Ao invés dos admiradores e das invejosas de outrora, hoje percebia olhares piedosos, disfarçados, surpresos. Não suportando mais a situação limite em que vivia, começou a se fechar dentro de casa e dentro dela mesma, evitando os comentários, a maledicência, a piedade mal disfarçada no semblante dos mais próximos e também dos desconhecidos.

Fugia do sol, do mar que tanto amava, das festas, dos encontros e entristecia na mesma proporção em que seu corpo se deteriorava.

A frustração chegou ao limite num encontro de ex-colegas do curso Ginasial. Todos mais jovens, mais elegantes, mais cabeludos, mais conservados. A não ser os que já tinham morrido.

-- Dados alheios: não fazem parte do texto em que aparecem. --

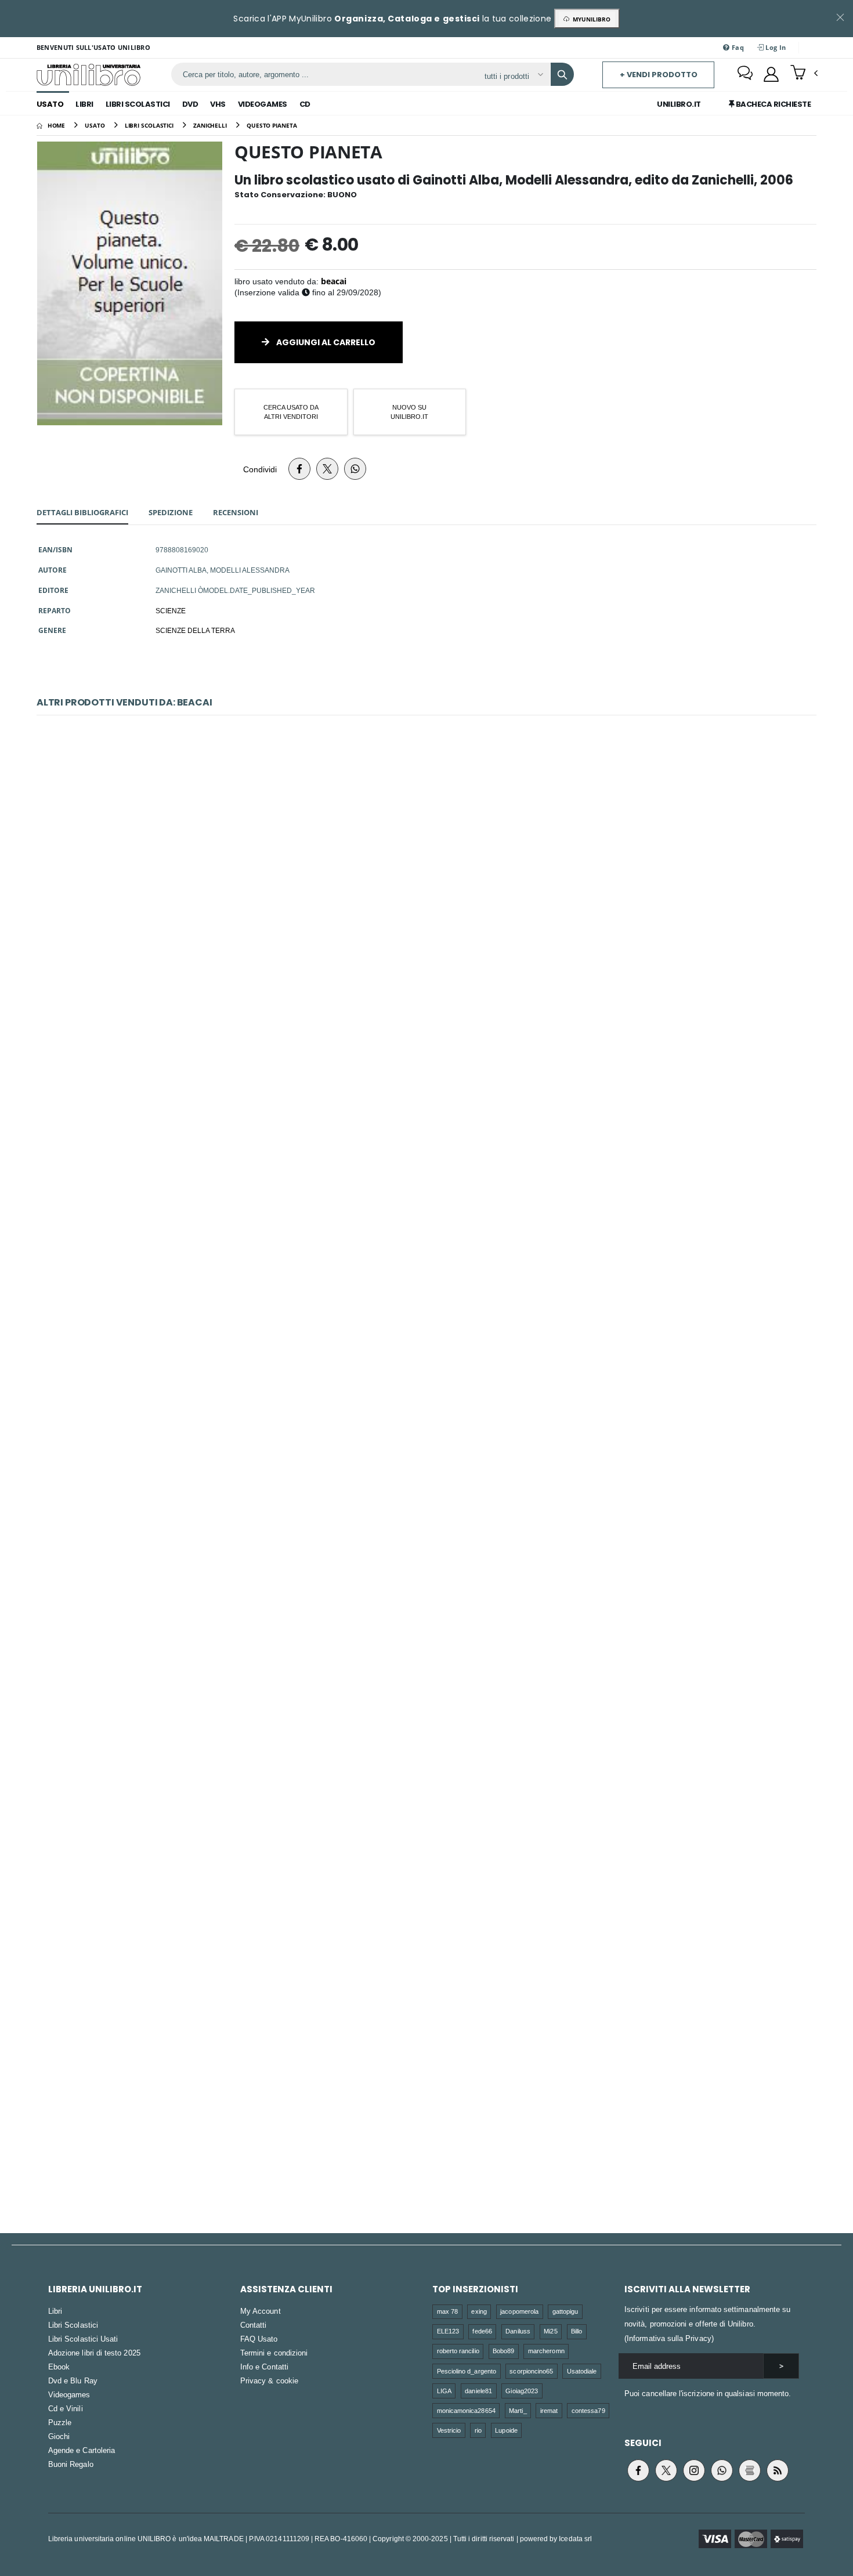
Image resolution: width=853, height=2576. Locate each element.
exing (478, 2311)
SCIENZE (171, 610)
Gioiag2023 (521, 2390)
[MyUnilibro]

Nesse dia, no auge do desgosto, ela chegou em casa, cortou os cabelos rentes à cabeça, uma vez que tinham sido volumosos, bonitos, indomáveis e agora não paravam de cair, vendeu o carro, colocou algumas roupas numa mala, juntou as economias e comprou uma passagem – só de ida! – para um país distante e tropical. E foi embora, assim, como quem sai de cena.

No destino escolhido bronzeou o corpo avantajado em biquínis minúsculos, escolhidos apenas pela cor e o modelo como antes, manteve o cabelo curtinho sempre ao natural, meio branco, meio falhado, mas livre e macio, abandonou os remédios e vitaminas inundando-se de sol e água salgada, namorou um morenão que a achava linda e colocou sua vida sexual em dia.

Finalmente voltou a sorrir e a ser feliz!








2 comentários:

Paulo disse...

Que história maravilhosa! Um conto de fadas real. E eu que pensava que suas histórias não tinham finais felizes. E o mais interessante é que fiquei até o último instante esperando por uma tragédia! Preciso me redimir.
Estou louco para ler mais histórias como esta; afinal, para a crueza da vida, à ilusão.
Abraço!

Maria Luiza Vargas Ramos disse...

hahaha... nem todas as histórias têm finais trágicos, ou infelizes, só a maioria... como na vida real. Bom carnaval amigo!